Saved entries
= Beginning of Section =
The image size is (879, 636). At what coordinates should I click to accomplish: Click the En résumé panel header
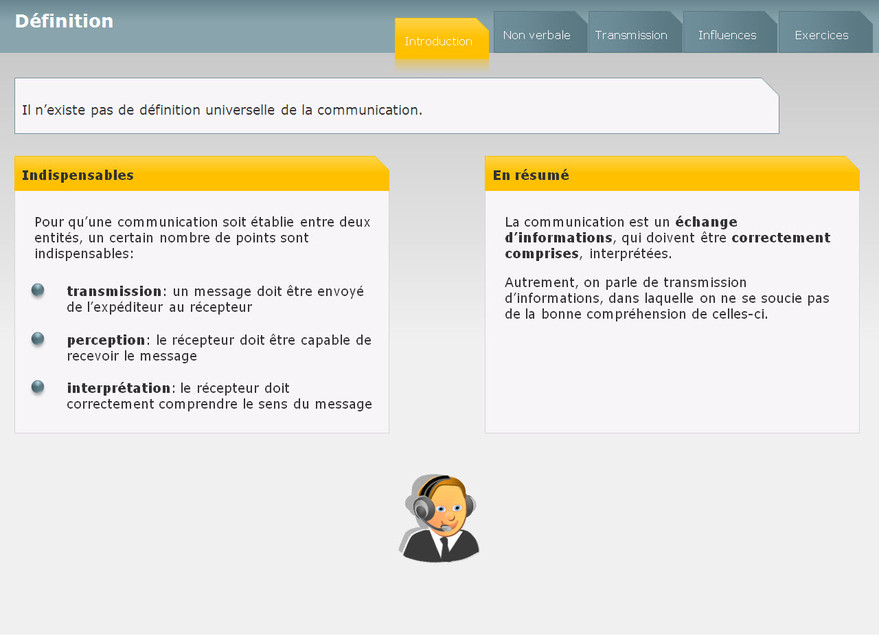coord(671,175)
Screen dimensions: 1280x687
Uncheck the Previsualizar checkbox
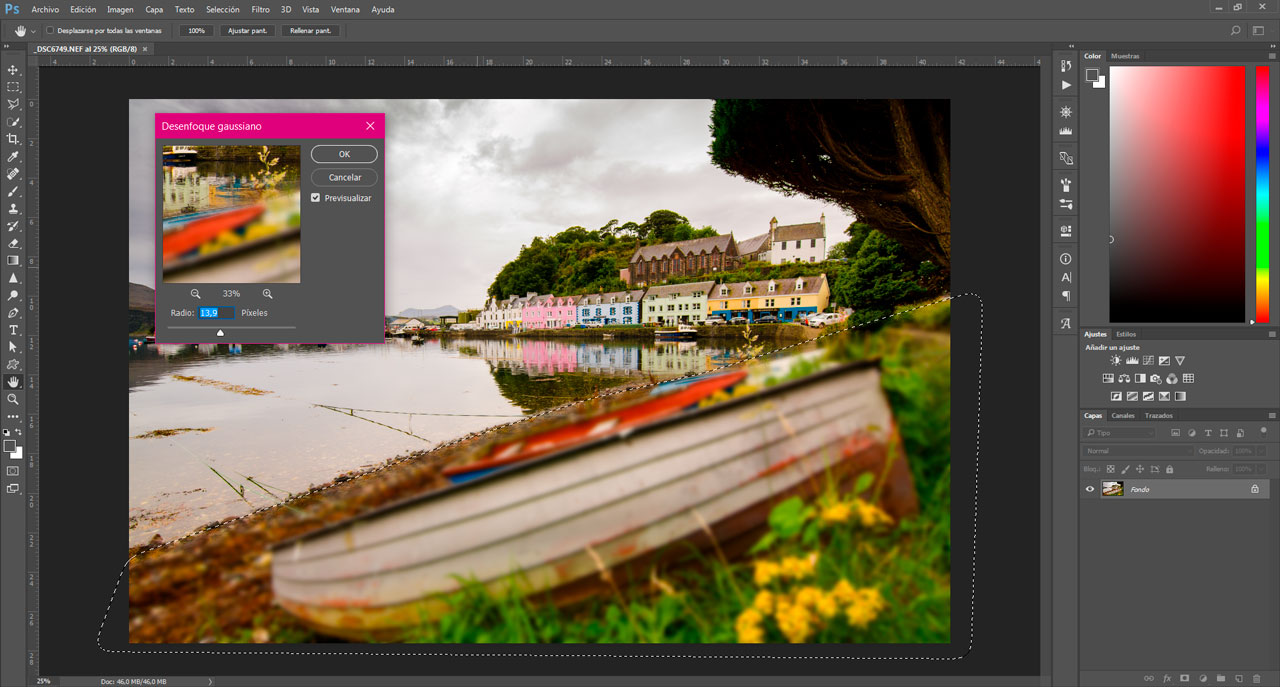tap(316, 198)
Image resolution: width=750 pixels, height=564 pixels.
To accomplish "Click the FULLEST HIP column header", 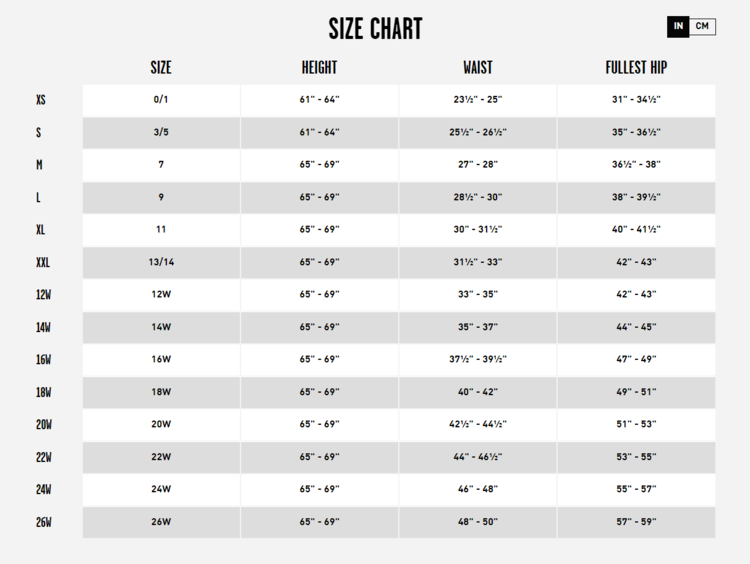I will point(636,68).
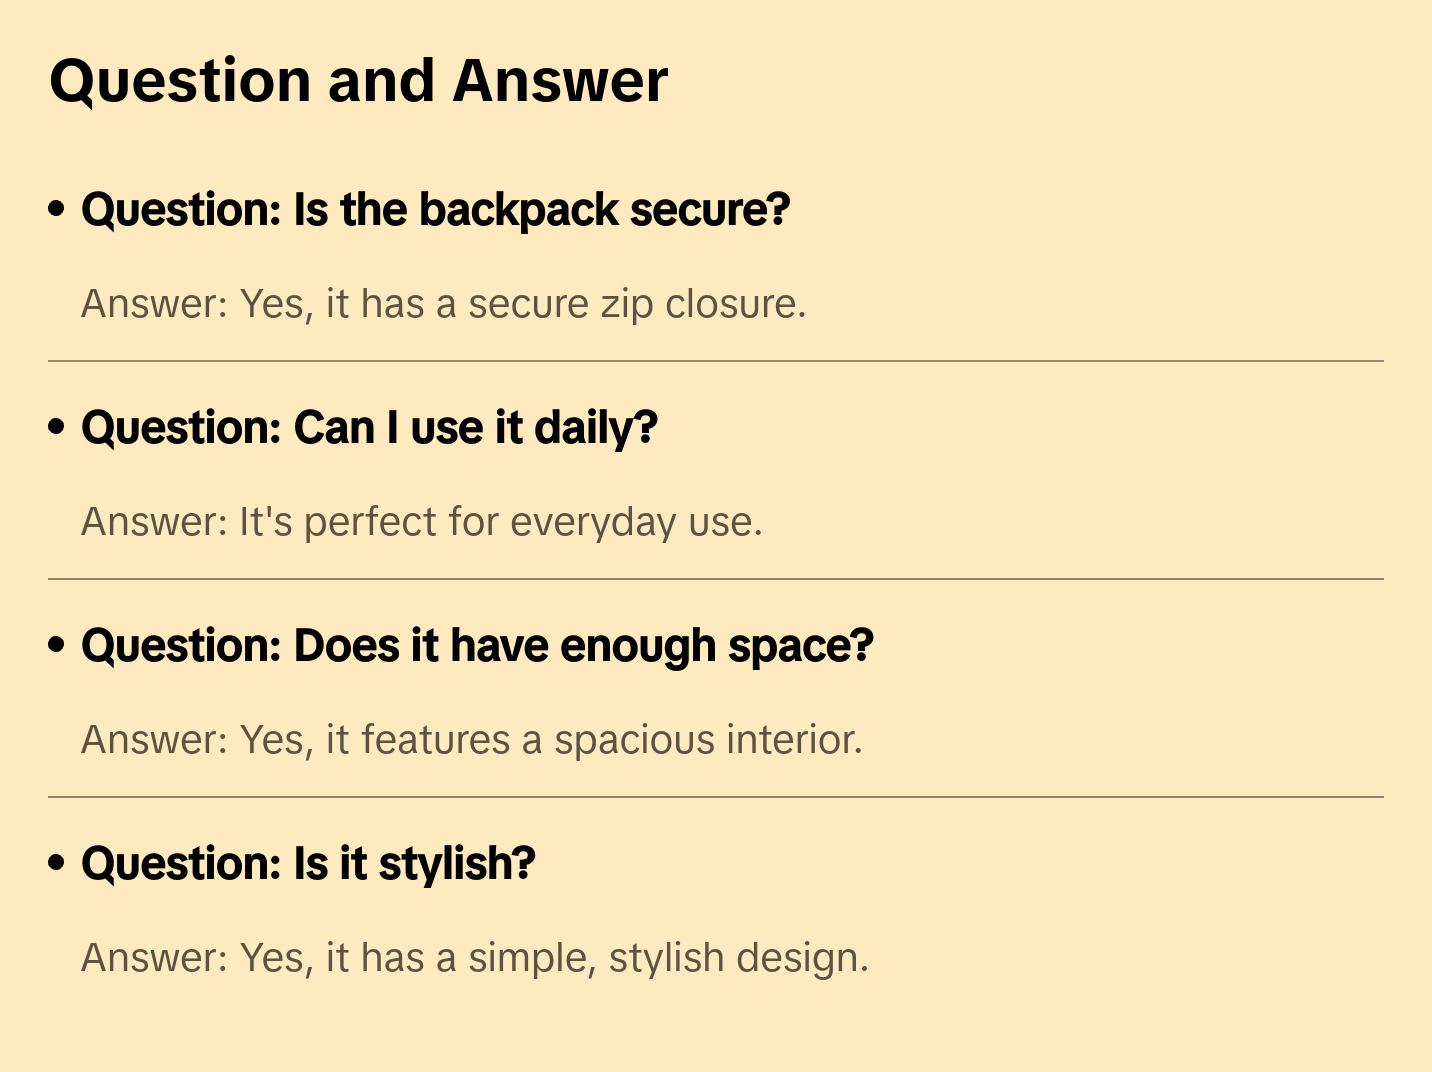This screenshot has height=1072, width=1432.
Task: Click the answer about the spacious interior
Action: [x=471, y=740]
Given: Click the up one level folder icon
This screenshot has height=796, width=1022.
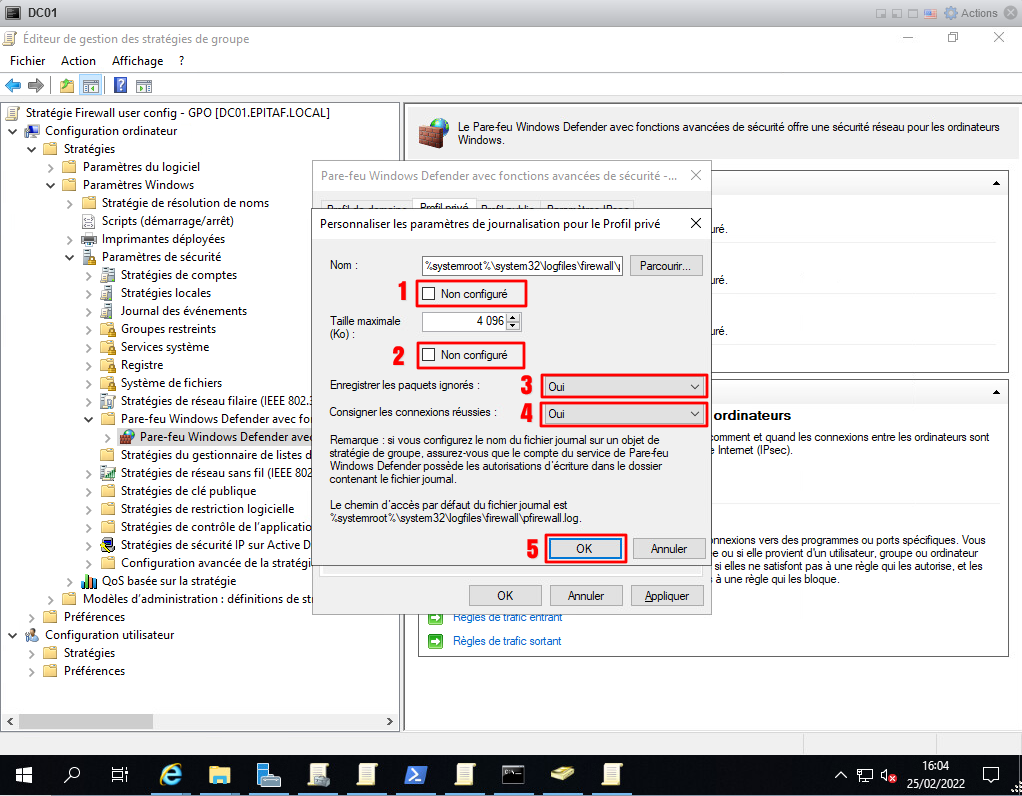Looking at the screenshot, I should point(67,85).
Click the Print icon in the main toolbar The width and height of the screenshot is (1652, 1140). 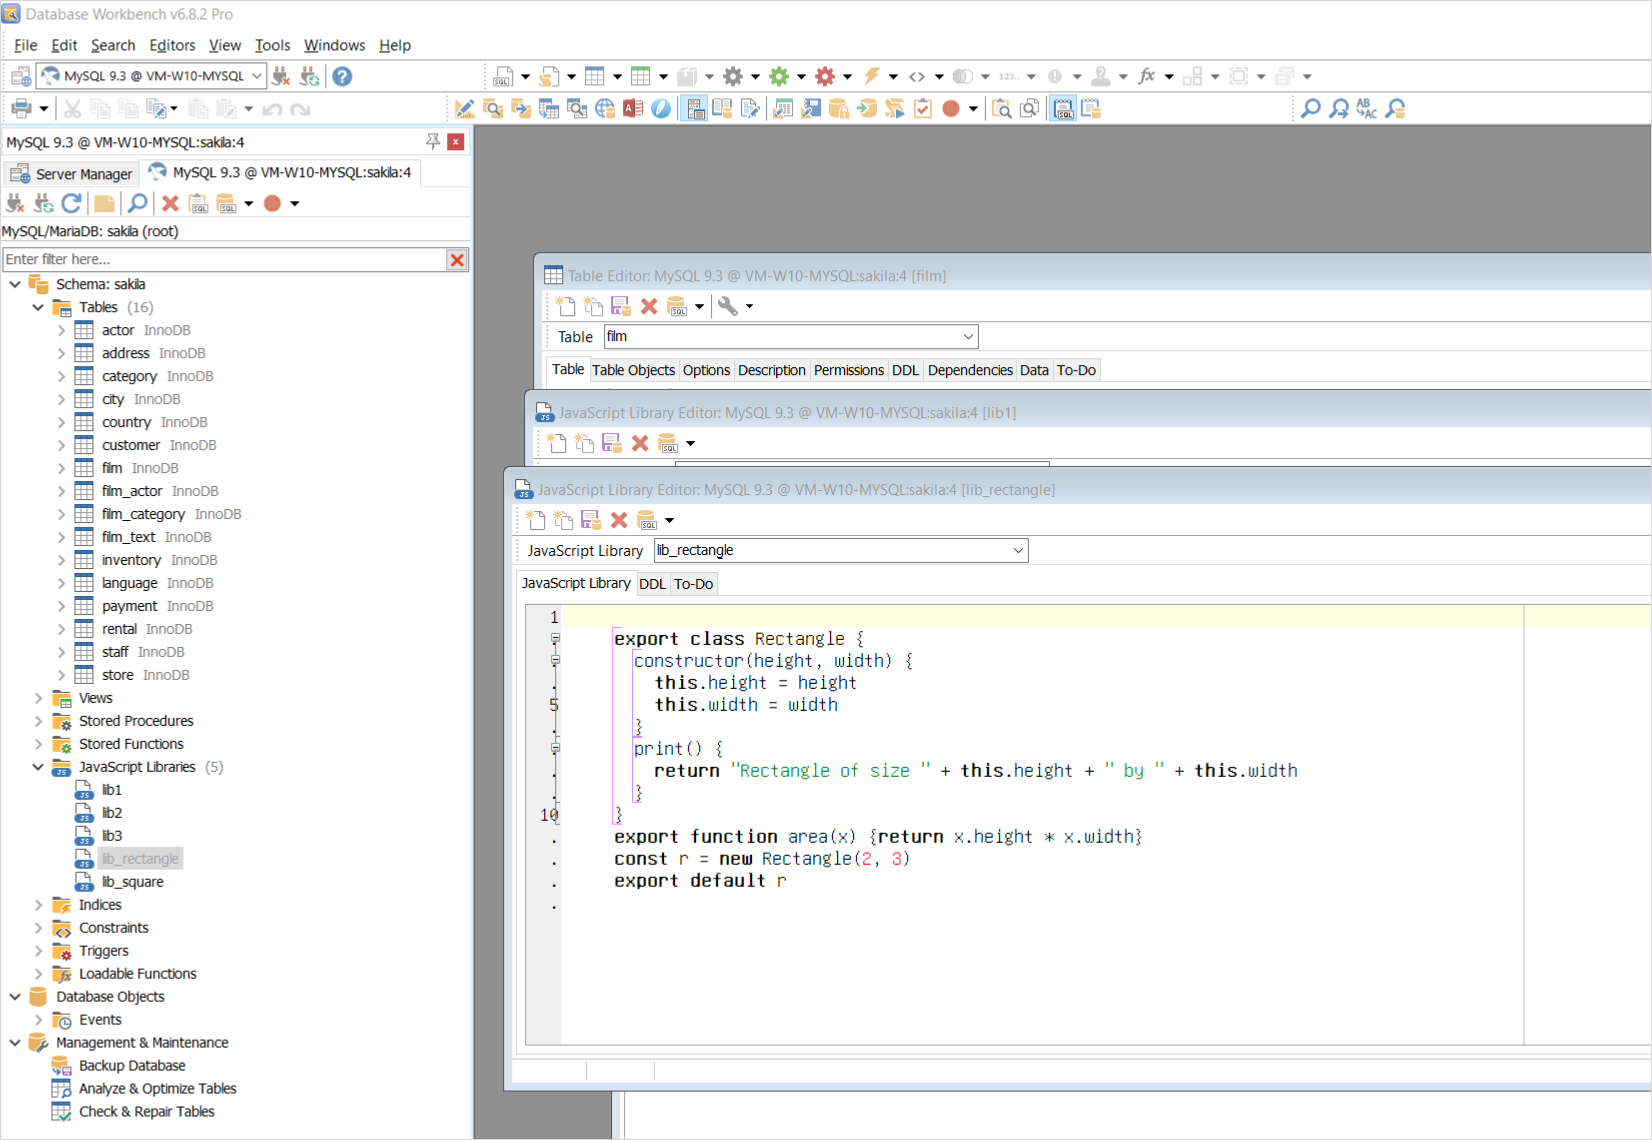click(x=20, y=108)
= End of Section =
Give back exactly the lines from the first line of the data through the line with "Image resolution: width=750", pictures excluded.

[REPLY]
The image size is (879, 636). At what coordinates should I click to accomplish: Click the En résumé panel header
coord(671,175)
Screen dimensions: 1280x687
Uncheck the Previsualizar checkbox
tap(316, 198)
Image resolution: width=750 pixels, height=564 pixels.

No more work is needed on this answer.